Charlotte's Bones: The Beluga Whale in a Farmer's Field (Tilbury House Nature Book) (Paperback)
2019 Moonbeam Silver Medal
Many thousands of years ago, when a sheet of ice up to a mile thick began to let go of the land, the Atlantic Ocean flooded great valleys that had been scooped out by glaciers, and the salty waves of an inland sea lapped the green hills of Vermont. Into this arm of the sea swam Charlotte. Her milky, smooth, muscled body sliced slowly through the water like scissors through silk. Like a chirping canary, her voice echoed across dark waters showing the way to her pod as belugas have done for millions of years.
In 1849, a crew building a railroad through Charlotte, Vermont, dug up strange and beautiful bones in a farmer’s field. A local naturalist asked Louis Agassiz to help identify them, and the famous scientist concluded that the bones belonged to a beluga whale. But how could a whale’s skeleton have been buried so far from the ocean? The answer—that Lake Champlain had once been an arm of the sea—encouraged radical new thinking about geological time scales and animal evolution.

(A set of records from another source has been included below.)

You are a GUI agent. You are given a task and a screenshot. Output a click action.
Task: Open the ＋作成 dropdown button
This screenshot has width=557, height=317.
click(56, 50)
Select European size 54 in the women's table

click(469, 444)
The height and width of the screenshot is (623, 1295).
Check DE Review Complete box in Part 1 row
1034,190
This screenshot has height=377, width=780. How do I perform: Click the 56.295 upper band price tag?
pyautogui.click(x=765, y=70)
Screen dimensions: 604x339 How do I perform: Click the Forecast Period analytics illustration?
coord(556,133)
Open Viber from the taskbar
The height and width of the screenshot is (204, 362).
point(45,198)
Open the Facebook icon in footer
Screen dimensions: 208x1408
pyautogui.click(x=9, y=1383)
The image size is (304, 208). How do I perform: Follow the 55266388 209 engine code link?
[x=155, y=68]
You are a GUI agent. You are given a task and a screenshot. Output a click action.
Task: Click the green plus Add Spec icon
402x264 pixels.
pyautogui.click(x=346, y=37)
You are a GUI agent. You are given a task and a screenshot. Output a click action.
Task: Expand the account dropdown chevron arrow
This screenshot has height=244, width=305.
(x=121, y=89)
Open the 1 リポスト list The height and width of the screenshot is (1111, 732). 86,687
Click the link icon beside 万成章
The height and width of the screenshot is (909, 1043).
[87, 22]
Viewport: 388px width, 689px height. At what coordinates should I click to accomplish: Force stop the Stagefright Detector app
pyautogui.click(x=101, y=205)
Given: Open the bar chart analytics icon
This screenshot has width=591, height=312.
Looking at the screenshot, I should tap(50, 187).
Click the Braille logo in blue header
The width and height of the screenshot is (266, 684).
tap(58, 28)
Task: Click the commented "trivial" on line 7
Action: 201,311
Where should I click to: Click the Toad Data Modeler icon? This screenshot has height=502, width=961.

Charlotte’s Bones is a haunting, science-based reconstruction of how Charlotte died 11,000 years ago in a tidal marsh, how the marsh became a field, how Charlotte found a second life as the Vermont state fossil, and what messages her bones whisper to us now about the fragility of life and our changing Earth.
ALISON CARVER studied illustration at the Rhode Island School of Design and biology at Oberlin College and Swansea University. She designs and illustrates publications, displays, and sets for ecological, theatrical, and historical organizations including the Maine Bureau of Parks and Lands, the New Jersey Pinelands Preservation Alliance, Friends of Colonial Pemaquid, and the Opera Festival of New Jersey. Charlotte’s Bones is her first full-color illustrated book project.
Brilliant.
Erin Rounds’ writing feels like magic. Use this book as a mentor text to teach showing not telling, imagery, and sentence fluency. It’s also a lovely example of how to make science come to life through a narrative story.
— Melissa Taylor - Imagination Soup
Extensive back matter provides details about the scientific impact
of the discovery, beluga whales and other Ice Age mammals of the Champlain
Valley, a glossary, and further resources. A well-researched historical
narrative.
— Caroline Davis, Benicia PL - ACLNC BayViews
A substantial introduction to a significant North American fossil.
— Kirkus
5 Stars Author Erin Rounds has written a lovely, lyrical story of Charlotte’s journey and discovery accompanied by beautiful illustrations in serene colors. In addition, there are six pages of in-depth back matter to give youngsters much more background and information about this extraordinary find. The back matter includes information on other Ice Age creatures that lived in the area, a good glossary, and a list of other resources for further study. This is a winner.